3. Die Entscheidung der Vorinstanzen weicht von den dargelegten Grundsätzen nicht ab. Wenn ausgehend von den Umständen des vorliegenden Falls ein konstitutives Anerkenntnis verneint wurde, bedarf dies keiner Korrektur durch eine gegenteilige Sachentscheidung des Obersten Gerichtshofs. Der Kläger hat nicht nachgewiesen, dass dem (ersten) Schreiben des Beklagten vom 4. 12. 2014 (in dem dieser die Überweisung des vom Kläger genannten Betrags „in Aussicht“ stellte), ein Streit oder Zweifel über den Grund oder die Höhe des Anspruchs vorausgegangen war. Zu einem einseitigen Nachgeben bestand daher kein Anlass, ein solches Nachgeben wäre aber für ein konstitutives Anerkenntnis charakteristisch. Insbesondere aus der schon am nächsten Tag erfolgenden Mitteilung des Beklagten, er werde zahlen, sobald er selbst über das Geld verfüge, ist erkennbar, dass er zuvor nur seine Bereinigungsbereitschaft kundgetan hat, nicht aber eine Schuld unabhängig von ihrem tatsächlichen Bestehen anerkennen habe wollen. Keine Fehlbeurteilung stellt auch die Ansicht des Berufungsgerichts dar, alle weiteren Zusagen des Beklagten seien – vor dem Hintergrund der vorliegenden Umstände für den Kläger erkennbar – als bloßes Vertrösten bzw Hinhalten zu verstehen. Ein konstitutives Anerkenntnis der Höhe der Forderung hätte vorausgesetzt, dass dem Beklagten die Höhe der Forderung bekannt gewesen wäre (2 Ob 286/06g; RIS Justiz RS0122872). Dies war nach den Feststellungen nicht der Fall, weil die Höhe des angeblich „offenen“ Betrags im Zuge der Korrespondenz mehrfach geändert bekannt gegeben wurde. Die Ansicht, aus der festgestellten Korrespondenz lasse sich nicht ableiten, dass der Beklagte unabhängig vom getätigten Rechtsgeschäft einen selbständigen Verpflichtungsgrund (dem Grund oder der Höhe nach) schaffen habe wollen, ist daher jedenfalls vertretbar.

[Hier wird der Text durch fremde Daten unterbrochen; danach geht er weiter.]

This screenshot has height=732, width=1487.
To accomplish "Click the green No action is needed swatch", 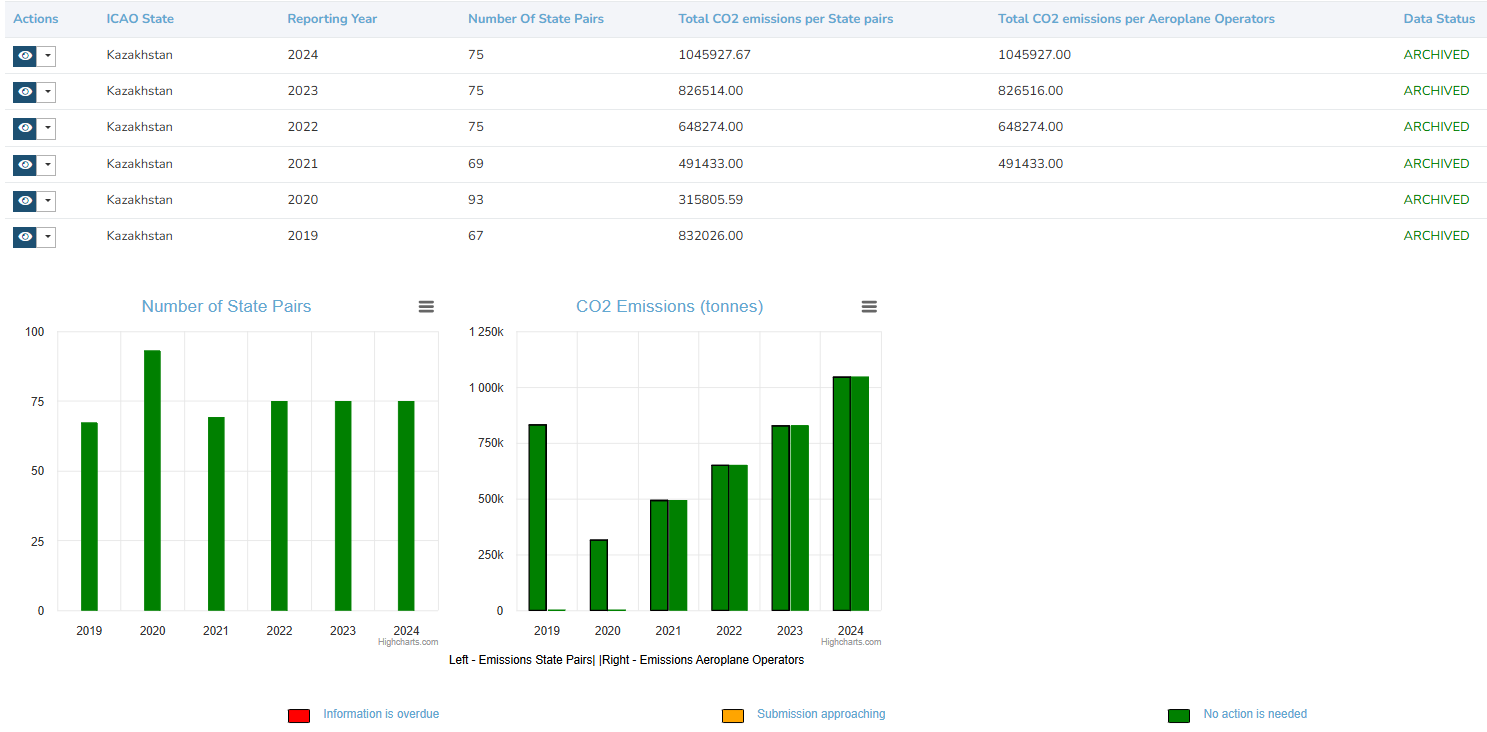I will click(x=1179, y=715).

4. Die vom Revisionswerber zitierte Entscheidung 3 Ob 160/11t betrifft einen nicht vergleichbaren Sachverhalt; in diesem Fall wurde eine Willenserklärung in Richtung der Neubegründung einer eigenen Verpflichtung, unabhängig von Verpflichtungen anderer Personen angenommen.

5. Da weder die im Zulassungsausspruch genannte noch die vom Revisionswerber aufgezeigte Rechtsfrage erhebliche Bedeutung iSd § 502 Abs 1 ZPO aufweist, ist die Revision als unzulässig zurückzuweisen.

6. Die Kostenentscheidung beruht auf den §§ 41, 50 ZPO. Der Beklagte hat in der Revisionsbeantwortung auf die Unzulässigkeit der Revision hingewiesen.